The first list contains all unused items. The FFreeList field points to the first element in this list. When a TDHPCache class is created, the BuildLinkedList method (not shown here) adds all elements of FKeys to this list.
The second list contains all used (cached) items. The FHead field points to the first (most recently modified) element in this list and the FTail field points to the last (oldest) element in this list. At the beginning, this list is empty and both FHead and FTail contain -1.
The cache also uses a FCache dictionary, which maps keys into array indexes.

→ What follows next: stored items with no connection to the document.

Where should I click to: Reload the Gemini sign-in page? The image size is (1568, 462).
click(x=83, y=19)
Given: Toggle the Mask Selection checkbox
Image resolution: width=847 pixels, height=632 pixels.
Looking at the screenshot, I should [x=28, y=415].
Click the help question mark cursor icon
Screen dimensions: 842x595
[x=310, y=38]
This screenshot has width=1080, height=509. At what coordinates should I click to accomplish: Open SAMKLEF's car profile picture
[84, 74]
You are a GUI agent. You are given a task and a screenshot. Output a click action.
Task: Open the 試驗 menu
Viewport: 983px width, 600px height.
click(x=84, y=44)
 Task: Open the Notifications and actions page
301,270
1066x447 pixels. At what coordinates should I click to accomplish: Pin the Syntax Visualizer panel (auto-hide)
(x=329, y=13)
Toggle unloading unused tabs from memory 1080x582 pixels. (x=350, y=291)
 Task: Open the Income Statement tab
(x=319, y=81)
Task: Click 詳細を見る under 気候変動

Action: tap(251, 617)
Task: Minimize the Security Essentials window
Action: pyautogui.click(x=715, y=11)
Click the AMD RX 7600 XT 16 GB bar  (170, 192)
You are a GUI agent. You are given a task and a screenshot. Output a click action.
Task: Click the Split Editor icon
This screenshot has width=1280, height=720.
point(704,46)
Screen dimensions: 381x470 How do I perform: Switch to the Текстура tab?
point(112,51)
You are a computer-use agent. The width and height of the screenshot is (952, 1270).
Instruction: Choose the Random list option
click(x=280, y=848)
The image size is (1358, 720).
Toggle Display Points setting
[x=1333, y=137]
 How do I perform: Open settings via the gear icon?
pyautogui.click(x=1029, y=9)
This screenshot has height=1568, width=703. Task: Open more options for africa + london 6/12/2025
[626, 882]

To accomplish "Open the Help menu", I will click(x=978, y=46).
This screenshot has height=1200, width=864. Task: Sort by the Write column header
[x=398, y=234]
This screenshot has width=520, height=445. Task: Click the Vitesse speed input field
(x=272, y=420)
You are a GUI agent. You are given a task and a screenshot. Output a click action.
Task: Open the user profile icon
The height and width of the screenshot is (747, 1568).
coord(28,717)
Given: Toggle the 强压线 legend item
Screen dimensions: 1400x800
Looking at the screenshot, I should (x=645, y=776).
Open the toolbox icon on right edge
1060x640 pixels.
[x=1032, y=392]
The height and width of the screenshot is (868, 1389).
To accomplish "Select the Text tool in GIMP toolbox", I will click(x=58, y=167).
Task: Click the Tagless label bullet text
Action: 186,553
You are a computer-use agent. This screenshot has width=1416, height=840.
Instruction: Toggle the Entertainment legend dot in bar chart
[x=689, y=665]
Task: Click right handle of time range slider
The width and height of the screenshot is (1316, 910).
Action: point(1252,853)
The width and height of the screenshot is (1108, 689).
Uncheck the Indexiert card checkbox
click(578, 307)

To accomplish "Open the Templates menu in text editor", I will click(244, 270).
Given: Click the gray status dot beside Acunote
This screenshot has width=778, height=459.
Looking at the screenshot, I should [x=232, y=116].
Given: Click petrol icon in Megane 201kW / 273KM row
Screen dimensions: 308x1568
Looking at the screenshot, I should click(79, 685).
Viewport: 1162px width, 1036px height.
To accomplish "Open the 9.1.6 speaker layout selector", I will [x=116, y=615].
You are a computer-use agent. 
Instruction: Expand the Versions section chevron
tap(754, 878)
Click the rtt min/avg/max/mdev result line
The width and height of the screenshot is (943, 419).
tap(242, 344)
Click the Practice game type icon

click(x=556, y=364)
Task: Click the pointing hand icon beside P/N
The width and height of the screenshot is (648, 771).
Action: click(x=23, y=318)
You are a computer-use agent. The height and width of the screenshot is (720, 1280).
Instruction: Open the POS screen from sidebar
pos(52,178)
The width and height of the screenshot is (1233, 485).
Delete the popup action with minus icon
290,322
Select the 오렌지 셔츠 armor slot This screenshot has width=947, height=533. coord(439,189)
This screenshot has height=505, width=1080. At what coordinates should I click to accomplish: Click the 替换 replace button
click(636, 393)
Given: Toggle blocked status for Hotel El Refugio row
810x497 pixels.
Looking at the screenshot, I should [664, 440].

To retrieve a value, TryGetValue calls FCache.TryGetValue to get the array index associated with the key. If that function returns True, the associated value is read from the FKeys array. Both operations execute in O(1) time, which makes the whole function O(1):
function TDHPCache<K, V>.TryGetValue(const key: K; var value: V): boolean;
var
element: Integer;
begin
Result := FCache.TryGetValue(key, element);
if Result then
value := FKeys[element].Value;
end;
Updating a value is a bit more complicated. The function first tries to find the key in the cache. If found, the value in the FKeys is updated. Both operations are O(1).
The code looks a bit more complicated because it must handle destruction of the old value when the cache owns its values:
procedure TDHPCache<K, V>.UpdateElement(element: Integer; const key: K; const value: V);
var
oldValue: V;
begin
if not FOwnsValues then
FKeys[element].Value := value
else
begin
oldValue := FKeys[element].Value;
if PObject(@value)^ <> PObject(@oldValue)^ then
begin
FKeys[element].Value := value;
PObject(@oldValue)^.DisposeOf;
end;
end;
MoveToFront(element);
end;
procedure TDHPCache<K, V>.Update(const key: K; const value: V);
var
element: Integer;
begin
if FCache.TryGetValue(key, element) then
UpdateElement(element, key, value)
else
AddElement(key, value);
end;
The AddElement gets executed when a new (key, value) pair is added to the cache. First it checks whether the list is full. This can be done simply by checking the FFreeList pointer—if it points to an array element, the list is not yet full. Then the code either removes the oldest element from the list (discussed in the following) or allocates a new element from the free list. The latter is done by moving a few pointers around in O(1) time.
Next, a new element is inserted at the beginning of the list. Again, just a few pointers are moved and the code runs in O(1).
Finally, key and value are updated and (key, index) mapping is inserted into the dictionary, which is again an O(1) operation:
procedure TDHPCache<K, V>.AddElement(const key: K; const value: V);
var
element: integer;
begin
if IsFull then
element := RemoveOldest
else
element := GetFree;
InsertInFront(element);
FKeys[element].Key := key;
FKeys[element].Value := value;
FCache.Add(key, element);
end;
The only unsolved part is the RemoveOldest function. It will firstly remove the last element from the list (Unlink(FTail)), which is a simple O(1) operation. Then it will remove the (key, index) mapping from the cache (O(1)) and destroy the old value if the cache owns its values:
function TDHPCache<K, V>.RemoveOldest: Integer;
var
element: Integer;
begin
if FTail < 0 then
raise Exception.Create('TDHPCache<K, V>.RemoveOldest: List is empty!');
Result := FTail;
Unlink(FTail);
FCache.Remove(FKeys[Result].Key);
if FOwnsValues then
PObject(@FKeys[Result].Value)^.DisposeOf;
end;
As you can see, we have created a data structure which can insert, update, delete (when it is full), and retrieve elements all in O(1). In Chapter 1, About Performance, however, I stated that there is always a trade-off and that not all operations can be fast in one data structure. What is going on here?
The answer is that we are gaining speed by duplicating the data, namely the keys. Each key is stored twice—once in the doubly—linked list and once in the dictionary. If you remove one copy of this key, some operations will slow down.